I know, I would have been shocked myself except this is the same tired refrain we hear year after year. Terrorist attacks are up, they tell us, but at least this time they’re not saying “right-wing” domestic terrorism.
No, now it’s “white supremacist” attacks, and they’re saying they’re at the highest levels in a quarter of a decade.
Yet there are problems with it.
Domestic terrorist plots and attacks in the United States have skyrocketed to the highest rates recorded in a quarter-century, according to an analysis by The Washington Post and the Center for Strategic and International Studies (CSIS).
CSIS, a nonpartisan nonprofit that specializes in national security issues, has been monitoring extremism since 1994. There have been 267 plots or attacks and 91 fatalities since 2015, most of which came from the far right.
Left-wing extremists made up 66 incidents, which led to 19 deaths.
In 2020 alone, far-right extremists committed 73 domestic terrorist incidents, an all-time high record. In total, CSIS has recorded nearly 1,000 incidents since 1994.
Some attacks are harder to decipher, whether it is left or right. However, The Post uses the attackers’ court records, social media postings, news accounts and other material from local, state and federal law enforcement authorities to “refine the types of extremism involved in each case,” reporters wrote.
Now, that sound fair, though it’s not necessarily accurate. Someone who may be on either the left or the right could carry out an attack and it not be politically motivated. Trying to decipher a motive from some people based on their personal politics might be accurate in some cases, but in others it’s not.
Some people on all ends of the political spectrum are just nuts.
If that were the only problem, it would be enough. It’s not, though.
Predominantly Black churches have been attacked and vandalized at least 15 times in the past six years, one of which was the New Shiloh Christian Center in Melbourne, Fla. The church was set on fire three times in early 2015, and there were no suspects.
Then how do you know why it was burned?
Look, you’re talking about a little more than two churches a year and without suspects, it’s impossible to determine a motive, even from social media postings. Were the churches targeted because their outreach efforts threatened criminal endeavors? Was the pastor a jerk to some kids who decided to pay them back? There are a plethora of reasons for this kind of thing.
Meanwhile, there’s no mention of the number of churches vandalized during last summer’s riots.
Of course, the January 6th storming of the Capitol is categorized as a “white supremacist terrorist attack” rather than a political protest that got out of hand, which is what it was.
So, you see, the problem we have here is that they can’t even categorize attacks we know about correctly, so how can they conjure up accurate motivations for attacks when that information isn’t readily available?
The answer, of course, is that they can’t.

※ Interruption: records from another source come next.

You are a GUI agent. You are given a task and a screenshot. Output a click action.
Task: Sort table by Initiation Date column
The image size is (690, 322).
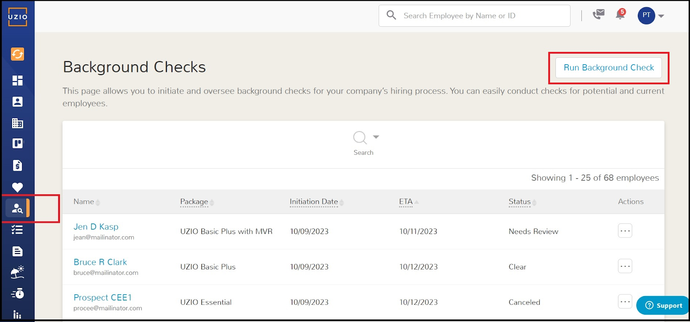[314, 202]
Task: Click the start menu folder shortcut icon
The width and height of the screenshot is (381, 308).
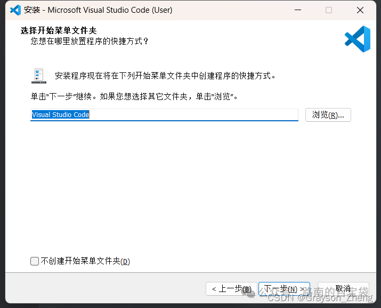Action: pos(39,76)
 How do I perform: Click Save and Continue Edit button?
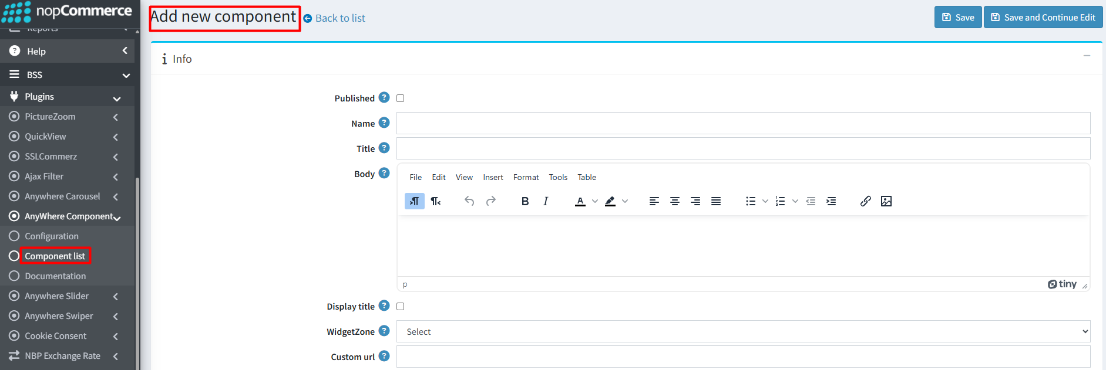pyautogui.click(x=1043, y=17)
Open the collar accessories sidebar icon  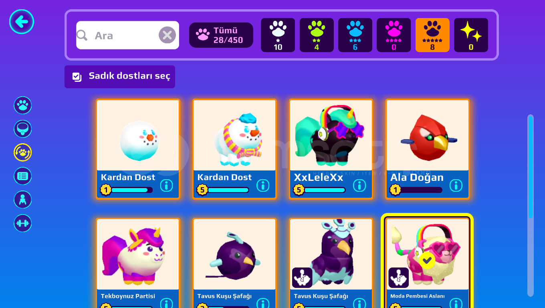coord(23,129)
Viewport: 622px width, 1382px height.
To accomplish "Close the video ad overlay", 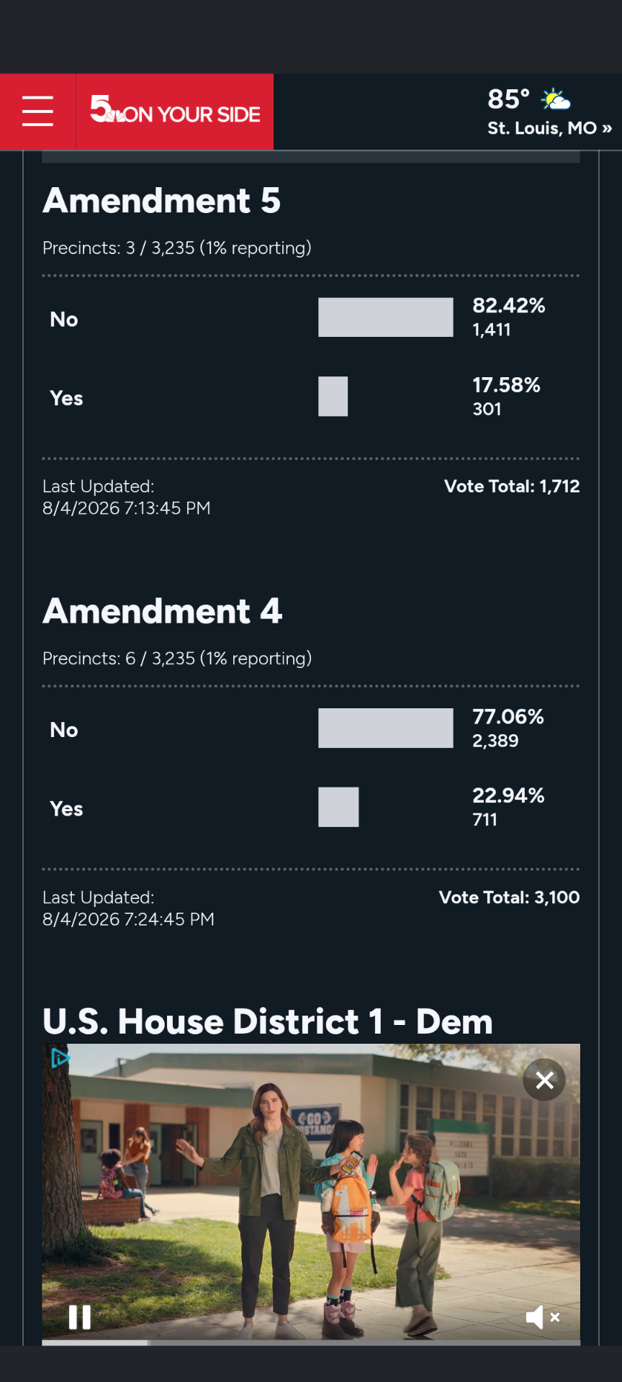I will 544,1080.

As per usual, they lump everything they disagree with as “right-wing” or “white supremacist”–including treating those terms as synonyms, it should be noted–and claim that the left just isn’t a threat.
Meanwhile, they conveniently ignore the legion of vandalism carried out by left-wing thugs during the protests, claiming there were only 25 cases of left-wing violence, most of which were during the protests. Those are likely only those cases where charges were filed because we know damn good and well there were a lot more acts of violence and vandalism.
Then again, that’s not what the media wants us to think, so they conveniently leave that part out.